Suppose $f:R \to S$ is a homomorphism of commutative unital rings. Then, if $Spec(R)$ and $Spec(S)$ denote the spectra of the rings $R$ and $S$ respectively, we have a functorially induced mapping:

$f^*: Spec(S) \to Spec(R)$

sending a prime ideal of $S$ to its contraction in $R$. The well-definedness of this map rests on the fact that the contraction of a prime ideal is prime.

Various ring-theoretic assumptions on the nature of $f$ give set-theoretic or topological information about the map $f^*$.

## Surjective homomorphism yields injective map

If $f:R \to S$ is surjective, the map $f^*: Spec(S) \to Spec(R)$ is injective. In fact, $Spec(S)$ is identified with those elements of $Spec(R)$ that contain the kernel of $f$.

Thus, the map is injective and its image is a closed subset. In fact, the map is a closed map with respect to the topologies on both sides.

Intuitively, what is happening is that when we are quotienting out by an ideal, we are retaining only those prime ideals which contain that ideal.

This can be better understood in relation with the Galois correspondence between a ring and its spectrum.

## Localization yields injective map

Further information: map to localization is injective on spectra If $S = U^{-1}R$ for some multiplicative subset $U$ of $R$, and $f$ is the natural map from $R$ to $S$, then $f^*$ is again an injective map, but this time the image is not necessarily a closed set. $f^*$ identifies $Spec(S)$ with those prime ideals of $R$ that do not intersect $U$.

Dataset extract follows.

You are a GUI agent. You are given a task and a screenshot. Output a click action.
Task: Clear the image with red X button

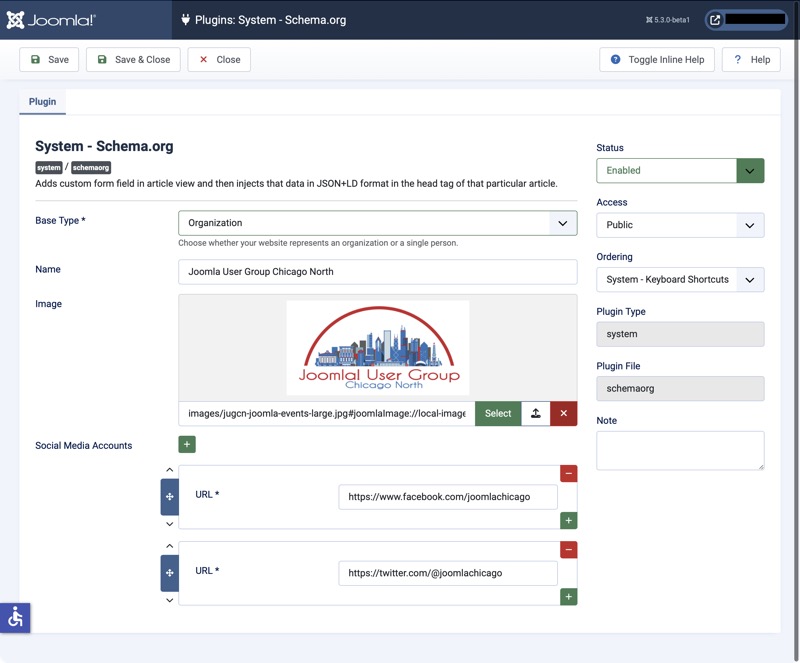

Intuitively, what is happening is that when we are localizing at a multiplicative subset, we are retaining only those prime ideals that are disjoint from that multiplicative subset.

## Finite morphism yields map with finite fibers

Further information: finite morphism implies finite on spectra

If $f$ is a finite morphism, in the sense that $S$ is a finitely generated module over $R$, then the map $f$ has finite fibers. In fact, the sizes of the fibers are bounded from above by the rank of $S$ as a $R$-module. This somehow indicates that the size of the fibers measures the module-theoretic dimension of $S$ over $R$.

## Integral extension yields surjective map

Further information: integral extension implies surjective on spectra

If $f$ is injective and an integral morphism i.e. if $S$ is an integral extension of $R$, the induced map $f^*$ is surjective. In special situations like a ring of integers, there is a more concrete interpretation of this: any prime ideal in the smaller ring, splits as a product of prime ideals in the bigger ring, and these factors are the fibers of the prime ideal we started with. In general, the picture is more complicated.